The Games and Rules Over the Mat section is not up to scratch. Generally, the translation to English throughout the rest of the magazine is passable but the eight-page exposition on a Bolt Action, WFB, and Napoleonic naval and land battle really suffer. The English badly needs consistent editing and the photos fall far short of the high standards set by rest of the magazine. The text is tiny, making it a real slog to read and the battle reports are novice in conception, execution, and explanation. These eight pages would have been much better used for an extra tutorial or two. It’s clear that AK is out of its depth here.
The show report for Australia’s Cancon 2018 is better off for having a native English speaker write the piece, or at least edit it, and it has some quality photographs of games and figures. This was relegated to a two page spread.

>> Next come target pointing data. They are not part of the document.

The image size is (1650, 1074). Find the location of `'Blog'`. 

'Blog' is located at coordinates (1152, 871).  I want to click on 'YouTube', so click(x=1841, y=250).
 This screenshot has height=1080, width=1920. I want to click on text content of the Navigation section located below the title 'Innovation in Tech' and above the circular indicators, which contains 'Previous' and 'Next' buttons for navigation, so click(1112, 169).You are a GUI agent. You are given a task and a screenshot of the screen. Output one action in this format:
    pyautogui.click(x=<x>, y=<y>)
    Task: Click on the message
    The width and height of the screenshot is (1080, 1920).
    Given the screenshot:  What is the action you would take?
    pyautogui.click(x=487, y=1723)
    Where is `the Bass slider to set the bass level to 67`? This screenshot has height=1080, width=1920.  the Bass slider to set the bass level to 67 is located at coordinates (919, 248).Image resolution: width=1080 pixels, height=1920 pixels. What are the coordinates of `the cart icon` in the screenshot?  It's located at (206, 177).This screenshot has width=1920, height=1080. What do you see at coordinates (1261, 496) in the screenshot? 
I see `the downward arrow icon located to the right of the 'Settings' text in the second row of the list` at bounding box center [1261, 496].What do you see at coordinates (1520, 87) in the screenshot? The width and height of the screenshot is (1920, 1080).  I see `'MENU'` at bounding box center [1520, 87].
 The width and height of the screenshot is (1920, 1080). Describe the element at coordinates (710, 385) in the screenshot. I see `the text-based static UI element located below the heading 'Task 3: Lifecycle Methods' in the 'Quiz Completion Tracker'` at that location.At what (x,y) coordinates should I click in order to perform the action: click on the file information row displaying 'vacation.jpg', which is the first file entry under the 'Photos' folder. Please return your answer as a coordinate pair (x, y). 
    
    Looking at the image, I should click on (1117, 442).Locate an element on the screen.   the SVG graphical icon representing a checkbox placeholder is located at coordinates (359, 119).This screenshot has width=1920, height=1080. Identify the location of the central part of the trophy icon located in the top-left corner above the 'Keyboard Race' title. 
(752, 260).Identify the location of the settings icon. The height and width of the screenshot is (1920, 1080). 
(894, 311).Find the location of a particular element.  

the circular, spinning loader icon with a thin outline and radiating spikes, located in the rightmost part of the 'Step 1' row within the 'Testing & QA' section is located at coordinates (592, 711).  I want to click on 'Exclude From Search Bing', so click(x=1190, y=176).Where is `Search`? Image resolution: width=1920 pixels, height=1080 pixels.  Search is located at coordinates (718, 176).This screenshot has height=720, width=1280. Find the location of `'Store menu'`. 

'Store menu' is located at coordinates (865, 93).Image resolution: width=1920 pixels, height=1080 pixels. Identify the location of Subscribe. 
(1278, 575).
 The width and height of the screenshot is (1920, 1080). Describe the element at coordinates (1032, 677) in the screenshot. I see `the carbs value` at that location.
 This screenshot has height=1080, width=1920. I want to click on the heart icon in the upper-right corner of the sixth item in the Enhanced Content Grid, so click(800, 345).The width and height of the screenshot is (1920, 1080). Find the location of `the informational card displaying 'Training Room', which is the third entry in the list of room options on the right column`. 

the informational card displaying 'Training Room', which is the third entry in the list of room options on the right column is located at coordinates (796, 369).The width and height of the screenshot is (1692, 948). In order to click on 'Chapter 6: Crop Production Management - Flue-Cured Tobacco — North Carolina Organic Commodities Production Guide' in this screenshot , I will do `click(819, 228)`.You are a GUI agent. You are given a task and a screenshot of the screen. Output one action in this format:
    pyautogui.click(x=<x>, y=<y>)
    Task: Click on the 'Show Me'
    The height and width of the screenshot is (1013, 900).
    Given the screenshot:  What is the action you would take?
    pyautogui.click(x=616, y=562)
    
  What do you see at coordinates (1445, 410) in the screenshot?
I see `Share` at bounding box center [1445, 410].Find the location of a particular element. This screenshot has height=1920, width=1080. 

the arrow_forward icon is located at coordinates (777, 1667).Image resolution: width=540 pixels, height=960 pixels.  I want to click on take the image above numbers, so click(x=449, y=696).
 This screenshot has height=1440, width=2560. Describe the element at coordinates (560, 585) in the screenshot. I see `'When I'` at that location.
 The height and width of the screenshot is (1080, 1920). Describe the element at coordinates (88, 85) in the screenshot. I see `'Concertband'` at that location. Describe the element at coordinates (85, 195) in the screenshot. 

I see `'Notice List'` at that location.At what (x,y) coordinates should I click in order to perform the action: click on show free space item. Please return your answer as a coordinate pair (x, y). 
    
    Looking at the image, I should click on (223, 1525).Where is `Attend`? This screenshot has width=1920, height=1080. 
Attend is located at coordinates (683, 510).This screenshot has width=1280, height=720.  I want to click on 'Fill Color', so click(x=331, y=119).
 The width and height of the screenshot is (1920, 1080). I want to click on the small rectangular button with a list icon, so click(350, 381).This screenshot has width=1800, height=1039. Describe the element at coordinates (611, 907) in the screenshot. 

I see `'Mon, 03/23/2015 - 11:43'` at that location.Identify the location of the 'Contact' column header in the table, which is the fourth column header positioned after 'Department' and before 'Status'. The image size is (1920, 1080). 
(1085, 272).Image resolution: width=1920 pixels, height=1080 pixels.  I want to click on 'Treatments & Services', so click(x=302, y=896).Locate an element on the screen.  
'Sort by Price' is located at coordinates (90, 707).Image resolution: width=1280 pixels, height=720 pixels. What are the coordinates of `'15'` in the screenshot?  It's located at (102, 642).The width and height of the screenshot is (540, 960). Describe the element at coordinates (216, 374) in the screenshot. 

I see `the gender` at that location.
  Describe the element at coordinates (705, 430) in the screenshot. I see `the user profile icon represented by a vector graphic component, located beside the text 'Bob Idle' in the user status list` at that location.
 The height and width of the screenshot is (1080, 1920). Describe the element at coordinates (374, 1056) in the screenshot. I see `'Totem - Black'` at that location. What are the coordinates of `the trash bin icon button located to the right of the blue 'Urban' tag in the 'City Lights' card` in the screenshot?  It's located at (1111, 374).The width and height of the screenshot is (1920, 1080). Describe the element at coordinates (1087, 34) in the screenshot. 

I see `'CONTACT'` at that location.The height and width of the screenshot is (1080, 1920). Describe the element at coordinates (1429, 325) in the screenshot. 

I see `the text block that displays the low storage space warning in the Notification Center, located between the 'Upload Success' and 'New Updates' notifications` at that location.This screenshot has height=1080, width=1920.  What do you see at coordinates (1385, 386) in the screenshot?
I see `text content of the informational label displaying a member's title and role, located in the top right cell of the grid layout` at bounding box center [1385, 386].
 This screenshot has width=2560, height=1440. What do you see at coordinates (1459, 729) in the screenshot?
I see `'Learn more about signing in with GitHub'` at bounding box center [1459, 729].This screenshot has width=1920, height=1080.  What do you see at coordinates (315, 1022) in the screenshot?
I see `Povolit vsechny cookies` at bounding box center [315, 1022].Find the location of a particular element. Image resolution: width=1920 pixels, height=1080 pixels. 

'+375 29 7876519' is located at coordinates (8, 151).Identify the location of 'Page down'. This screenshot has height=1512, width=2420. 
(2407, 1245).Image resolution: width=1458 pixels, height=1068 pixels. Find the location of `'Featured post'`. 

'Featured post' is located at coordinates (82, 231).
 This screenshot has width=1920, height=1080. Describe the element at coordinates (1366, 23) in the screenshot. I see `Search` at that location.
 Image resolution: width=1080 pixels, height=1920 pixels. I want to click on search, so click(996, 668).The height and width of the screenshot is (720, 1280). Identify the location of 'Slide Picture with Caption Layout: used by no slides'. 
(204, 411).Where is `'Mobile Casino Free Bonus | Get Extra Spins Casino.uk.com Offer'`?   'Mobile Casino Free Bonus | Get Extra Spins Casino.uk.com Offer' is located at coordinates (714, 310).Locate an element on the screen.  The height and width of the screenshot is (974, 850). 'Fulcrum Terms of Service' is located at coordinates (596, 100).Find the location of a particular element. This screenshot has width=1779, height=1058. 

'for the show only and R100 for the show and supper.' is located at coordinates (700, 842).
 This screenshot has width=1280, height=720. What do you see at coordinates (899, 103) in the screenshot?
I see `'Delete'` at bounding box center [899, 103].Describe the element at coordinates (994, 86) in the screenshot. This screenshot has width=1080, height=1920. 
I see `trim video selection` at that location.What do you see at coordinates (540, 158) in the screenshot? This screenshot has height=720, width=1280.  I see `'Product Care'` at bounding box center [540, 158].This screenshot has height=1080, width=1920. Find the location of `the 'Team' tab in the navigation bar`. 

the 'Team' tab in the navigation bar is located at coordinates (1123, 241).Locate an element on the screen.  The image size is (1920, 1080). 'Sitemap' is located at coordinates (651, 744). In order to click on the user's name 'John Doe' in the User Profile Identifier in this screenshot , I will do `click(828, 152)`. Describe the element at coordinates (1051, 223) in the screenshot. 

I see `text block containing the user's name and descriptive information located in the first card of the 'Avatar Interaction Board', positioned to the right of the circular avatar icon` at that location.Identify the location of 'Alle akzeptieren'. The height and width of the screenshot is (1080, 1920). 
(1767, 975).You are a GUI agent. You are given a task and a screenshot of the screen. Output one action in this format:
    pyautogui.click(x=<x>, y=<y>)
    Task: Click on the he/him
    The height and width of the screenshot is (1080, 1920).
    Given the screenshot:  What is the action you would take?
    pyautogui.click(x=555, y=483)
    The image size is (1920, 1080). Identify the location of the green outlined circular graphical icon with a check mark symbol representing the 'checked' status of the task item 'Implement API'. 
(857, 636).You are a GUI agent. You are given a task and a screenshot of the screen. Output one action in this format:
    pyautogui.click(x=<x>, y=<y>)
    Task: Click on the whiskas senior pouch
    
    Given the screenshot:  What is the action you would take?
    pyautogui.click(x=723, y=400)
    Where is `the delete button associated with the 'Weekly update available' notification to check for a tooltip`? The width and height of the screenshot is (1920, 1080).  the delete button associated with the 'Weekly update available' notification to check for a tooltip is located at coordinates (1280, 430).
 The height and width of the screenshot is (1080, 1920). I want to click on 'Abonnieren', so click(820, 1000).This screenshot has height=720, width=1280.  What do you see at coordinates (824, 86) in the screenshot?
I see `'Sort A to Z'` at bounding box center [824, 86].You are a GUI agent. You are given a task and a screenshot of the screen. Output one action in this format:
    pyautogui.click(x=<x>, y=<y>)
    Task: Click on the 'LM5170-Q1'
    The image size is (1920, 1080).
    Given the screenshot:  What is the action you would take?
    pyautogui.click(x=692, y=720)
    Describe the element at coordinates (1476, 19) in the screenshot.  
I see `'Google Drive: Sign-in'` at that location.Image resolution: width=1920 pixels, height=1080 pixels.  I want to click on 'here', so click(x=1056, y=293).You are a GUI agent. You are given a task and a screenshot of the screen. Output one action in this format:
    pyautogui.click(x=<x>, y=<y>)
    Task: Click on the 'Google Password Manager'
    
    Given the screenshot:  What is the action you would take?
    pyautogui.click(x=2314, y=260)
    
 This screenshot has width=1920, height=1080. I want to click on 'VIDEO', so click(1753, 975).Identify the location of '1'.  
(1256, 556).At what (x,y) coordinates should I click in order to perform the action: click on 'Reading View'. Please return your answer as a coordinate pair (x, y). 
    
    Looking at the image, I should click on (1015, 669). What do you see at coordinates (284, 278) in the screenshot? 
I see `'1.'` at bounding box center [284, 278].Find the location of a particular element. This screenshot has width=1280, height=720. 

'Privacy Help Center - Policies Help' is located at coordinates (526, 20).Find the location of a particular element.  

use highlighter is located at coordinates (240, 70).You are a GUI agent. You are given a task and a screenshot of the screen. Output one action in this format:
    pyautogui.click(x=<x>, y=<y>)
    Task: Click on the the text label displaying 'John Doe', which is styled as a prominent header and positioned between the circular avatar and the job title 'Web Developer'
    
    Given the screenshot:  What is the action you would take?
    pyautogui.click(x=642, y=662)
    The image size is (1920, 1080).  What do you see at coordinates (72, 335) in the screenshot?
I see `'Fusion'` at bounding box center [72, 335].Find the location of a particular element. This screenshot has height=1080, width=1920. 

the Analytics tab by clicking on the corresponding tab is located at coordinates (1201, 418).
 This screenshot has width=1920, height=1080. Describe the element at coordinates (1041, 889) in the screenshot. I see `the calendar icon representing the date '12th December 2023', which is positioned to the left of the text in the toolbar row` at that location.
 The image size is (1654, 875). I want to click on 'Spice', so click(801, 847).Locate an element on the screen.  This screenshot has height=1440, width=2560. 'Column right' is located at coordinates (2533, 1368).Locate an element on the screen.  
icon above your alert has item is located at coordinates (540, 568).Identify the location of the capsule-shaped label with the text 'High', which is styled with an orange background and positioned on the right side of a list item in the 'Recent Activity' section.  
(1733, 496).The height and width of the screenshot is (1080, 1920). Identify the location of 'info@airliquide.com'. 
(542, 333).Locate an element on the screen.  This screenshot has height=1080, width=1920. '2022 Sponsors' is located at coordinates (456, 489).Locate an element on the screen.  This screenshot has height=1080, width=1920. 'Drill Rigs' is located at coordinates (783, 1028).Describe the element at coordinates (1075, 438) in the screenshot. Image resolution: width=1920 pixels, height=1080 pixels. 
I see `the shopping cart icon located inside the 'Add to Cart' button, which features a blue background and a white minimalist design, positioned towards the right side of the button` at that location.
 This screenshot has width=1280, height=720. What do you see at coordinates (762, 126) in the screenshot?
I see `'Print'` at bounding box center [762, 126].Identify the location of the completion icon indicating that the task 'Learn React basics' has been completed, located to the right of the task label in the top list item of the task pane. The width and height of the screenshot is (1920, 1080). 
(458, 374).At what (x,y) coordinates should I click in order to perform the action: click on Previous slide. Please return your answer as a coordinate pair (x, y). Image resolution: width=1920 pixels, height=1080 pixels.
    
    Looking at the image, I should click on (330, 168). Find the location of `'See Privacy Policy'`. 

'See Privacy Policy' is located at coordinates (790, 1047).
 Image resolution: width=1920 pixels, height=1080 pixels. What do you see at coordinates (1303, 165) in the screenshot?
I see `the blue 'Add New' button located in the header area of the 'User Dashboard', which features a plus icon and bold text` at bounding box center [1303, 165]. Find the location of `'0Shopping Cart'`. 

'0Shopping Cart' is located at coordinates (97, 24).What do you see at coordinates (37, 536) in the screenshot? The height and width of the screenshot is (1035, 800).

Straight out of left field – although looking at the cover I should have been forewarned – is the Cosplay Market photo shoot of attractive young females sporting cosplay outfits. There’s nothing in the magazine about making, say, cosplay accessories using modelling skills yet the magazine cover shows an anime cartoon character that could well be a stylized plastic model. I’m left with the conclusion that AK is showing attractive women for the sake of showing attractive women. Not surprising perhaps in a publication aimed at a primarily male audience but more than a bit out of touch with the current reality. To be fair, some space is dedicated to a Q and A with a couple of the cosplayers but I struggled to connect the tagline – “Wargame Techniques Magazine” – with the cover art and four pages dedicated to the female cosplayer form.
To conclude, the tutorials are excellent but there are many pages dedicated to poorly written, entry-level gaming reports and topics from out of left field. I’m still glad I bought the magazine and given the promised subjects in the next issue will certainly have a look at issue #2 when it hits the shelves. I’m hoping that with experience the editors will tighten up the focus and play to their strengths as there’s a lot of potential here.